Rispetto alla ricostruzione delle forme storiche assunte dalla burocrazia negli ultimi due secoli, la descrizione idealtipica weberiana ne tratteggia meglio lo spirito e l’etica, non però nel senso di una sua rappresentazione utopica, cioè del come vorremmo che fosse, ma in quello della delucidazione dei suoi caratteri essenziali, tenendo comunque ben fermo il concetto che essa va considerata e studiata, senza dubbio, come la variante moderna della risoluzione delle problematiche generali poste dall’organizzazione della amministrazione pubblica e privata.

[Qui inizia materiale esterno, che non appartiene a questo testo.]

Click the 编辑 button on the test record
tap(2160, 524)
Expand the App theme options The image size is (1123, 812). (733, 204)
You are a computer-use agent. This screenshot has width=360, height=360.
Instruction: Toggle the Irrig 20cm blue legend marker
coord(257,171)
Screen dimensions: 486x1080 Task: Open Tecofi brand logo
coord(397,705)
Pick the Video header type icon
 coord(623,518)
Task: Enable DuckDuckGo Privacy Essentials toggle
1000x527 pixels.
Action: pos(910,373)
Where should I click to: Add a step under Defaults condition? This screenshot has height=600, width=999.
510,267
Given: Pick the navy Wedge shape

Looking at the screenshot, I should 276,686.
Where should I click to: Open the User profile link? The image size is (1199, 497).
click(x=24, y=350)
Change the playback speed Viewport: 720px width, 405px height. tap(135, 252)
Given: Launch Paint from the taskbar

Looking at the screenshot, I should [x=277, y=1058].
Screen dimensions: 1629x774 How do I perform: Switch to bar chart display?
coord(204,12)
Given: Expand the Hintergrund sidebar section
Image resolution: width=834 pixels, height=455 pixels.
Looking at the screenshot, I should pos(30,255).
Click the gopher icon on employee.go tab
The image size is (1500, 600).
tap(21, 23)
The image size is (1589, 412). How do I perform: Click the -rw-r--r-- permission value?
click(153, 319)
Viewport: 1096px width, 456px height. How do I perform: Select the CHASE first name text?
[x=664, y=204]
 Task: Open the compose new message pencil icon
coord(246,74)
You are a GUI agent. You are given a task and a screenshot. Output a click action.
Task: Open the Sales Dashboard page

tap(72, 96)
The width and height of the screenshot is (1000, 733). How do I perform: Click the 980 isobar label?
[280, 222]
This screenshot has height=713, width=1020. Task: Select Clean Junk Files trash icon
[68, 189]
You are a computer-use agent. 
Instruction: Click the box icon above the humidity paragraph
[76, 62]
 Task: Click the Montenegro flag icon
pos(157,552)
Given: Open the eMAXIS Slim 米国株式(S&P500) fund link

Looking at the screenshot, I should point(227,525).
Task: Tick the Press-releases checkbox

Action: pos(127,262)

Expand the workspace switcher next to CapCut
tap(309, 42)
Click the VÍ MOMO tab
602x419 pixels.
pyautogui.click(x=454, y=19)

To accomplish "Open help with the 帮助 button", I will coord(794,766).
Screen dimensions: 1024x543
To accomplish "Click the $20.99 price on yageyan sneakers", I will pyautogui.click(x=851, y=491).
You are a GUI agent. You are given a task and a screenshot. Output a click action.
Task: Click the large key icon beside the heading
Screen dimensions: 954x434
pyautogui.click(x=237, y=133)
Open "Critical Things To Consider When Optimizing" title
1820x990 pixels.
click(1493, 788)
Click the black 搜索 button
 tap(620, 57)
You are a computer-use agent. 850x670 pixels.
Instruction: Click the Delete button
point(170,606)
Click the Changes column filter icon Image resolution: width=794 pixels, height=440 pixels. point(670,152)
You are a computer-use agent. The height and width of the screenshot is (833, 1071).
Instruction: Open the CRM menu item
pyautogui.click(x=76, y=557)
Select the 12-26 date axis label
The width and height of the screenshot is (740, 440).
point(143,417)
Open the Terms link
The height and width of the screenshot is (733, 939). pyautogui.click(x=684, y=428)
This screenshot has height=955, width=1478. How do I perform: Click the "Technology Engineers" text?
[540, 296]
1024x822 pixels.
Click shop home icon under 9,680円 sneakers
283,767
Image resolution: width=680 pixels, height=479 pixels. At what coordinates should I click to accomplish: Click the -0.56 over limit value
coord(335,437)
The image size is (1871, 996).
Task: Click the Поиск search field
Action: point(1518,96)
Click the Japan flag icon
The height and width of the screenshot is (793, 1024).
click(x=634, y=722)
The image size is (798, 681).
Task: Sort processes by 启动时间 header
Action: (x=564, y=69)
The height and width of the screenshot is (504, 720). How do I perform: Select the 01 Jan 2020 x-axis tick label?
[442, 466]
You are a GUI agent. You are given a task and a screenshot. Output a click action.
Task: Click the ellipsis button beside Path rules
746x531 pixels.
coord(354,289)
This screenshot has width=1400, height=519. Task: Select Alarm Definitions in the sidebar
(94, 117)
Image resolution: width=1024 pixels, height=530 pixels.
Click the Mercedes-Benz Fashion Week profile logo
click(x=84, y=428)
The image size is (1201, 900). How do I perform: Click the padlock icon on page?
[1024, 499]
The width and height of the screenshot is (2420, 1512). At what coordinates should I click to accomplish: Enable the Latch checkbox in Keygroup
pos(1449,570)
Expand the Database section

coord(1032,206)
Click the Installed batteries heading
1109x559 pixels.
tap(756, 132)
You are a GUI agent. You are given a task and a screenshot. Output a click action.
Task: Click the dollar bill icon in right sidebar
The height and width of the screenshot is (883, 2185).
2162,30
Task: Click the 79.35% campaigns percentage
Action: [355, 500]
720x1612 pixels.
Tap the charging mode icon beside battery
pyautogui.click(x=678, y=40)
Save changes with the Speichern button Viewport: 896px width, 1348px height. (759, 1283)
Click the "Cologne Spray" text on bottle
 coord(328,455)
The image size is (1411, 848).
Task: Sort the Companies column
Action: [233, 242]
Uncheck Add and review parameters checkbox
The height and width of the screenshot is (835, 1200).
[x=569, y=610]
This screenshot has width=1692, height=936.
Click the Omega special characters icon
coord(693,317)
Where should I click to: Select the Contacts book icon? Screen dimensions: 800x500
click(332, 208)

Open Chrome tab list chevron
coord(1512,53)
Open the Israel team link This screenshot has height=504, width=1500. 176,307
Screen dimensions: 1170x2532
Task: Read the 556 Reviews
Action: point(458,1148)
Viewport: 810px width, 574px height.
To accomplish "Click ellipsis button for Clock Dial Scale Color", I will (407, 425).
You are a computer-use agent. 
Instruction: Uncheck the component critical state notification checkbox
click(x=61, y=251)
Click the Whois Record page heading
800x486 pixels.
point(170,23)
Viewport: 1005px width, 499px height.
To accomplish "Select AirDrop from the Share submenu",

Max Weber, come si sa, riconduceva il principio di legittimità dell’organizzazione burocratica a quel tipo puro di dominio che lui denominava “legale”, il quale è imperniato, per un verso, su un ordinamento di norme legali formali e impersonali e, per altro verso, è coadiuvato da un apparato il cui personale non detiene a titolo patrimoniale l’ufficio ma è reclutato sulla base della valutazione del possesso di specifiche qualifiche tecniche. Con ciò si garantiscono la certezza delle procedure, che adesso non sono più dipendenti da regole di arbitrio, la selezione del personale d’ufficio mediante un accertamento di qualità e, non per ultimo, la neutralità professionale dei prestatori d’opera. Si afferma, così, il principio del ‘buon andamento amministrativo’.
Questo modello, che non nega la tendenza dello spirito del tempo a concentrare in tutti i sistemi organizzativi sia pubblici che privati i mezzi di amministrazione, si presenta abbastanza congruente con alcuni principi etici della democrazia, per i quali ha valore l’eguaglianza dell’accesso agli uffici, l’eliminazione degli ostacoli di reclutamento, l’allargamento dei requisiti della preparazione meramente specialistica a favore di un approccio alla gestione che prenda in considerazione anche valutazioni di risoluzioni equitative.
Inoltre è pur vero che questo tipo di modello di burocrazia mostra di possedere una perfetta compatibilità con una importante esigenza portata avanti da una sempre più avvertita domanda della cittadinanza, la quale richiede la trasparenza degli atti e delle procedure, non escluso, a sua tutela, il ricorso alla figura del difensore civico.
Oggi, infatti, per l’amministrazione razionale delle organizzazioni pubbliche e private costituisce un interesse non secondario di efficienza, oltre che di immagine, l’instaurare un rapporto fiduciario con l’utenza del pubblico, di rimuoverne gli atteggiamenti di diffidenza che spesso sorgono nei suoi confronti, di rispondere positivamente alle richieste di delucidazioni e semplificazioni.
Si può sicuramente sostenere che una moderna burocrazia vicina alla cittadinanza debba operare in un’ottica di compliance, con una particolare attenzione a comportamenti adatti a prevenire le problematiche che possono insorgere. Una burocrazia di tal genere avrebbe il pregio di assicurare ai cittadini garanzie di informazione, con lo scopo costante di attenuare e prevenire i rischi di impresa, di gestione, di contrattazione e di malgoverno amministrativo. Funzione di conformità, governance, risk management, divengono, al giorno d’oggi, gli elementi cardine a cui deve accostarsi l’azione amministrativa anche della sfera pubblica.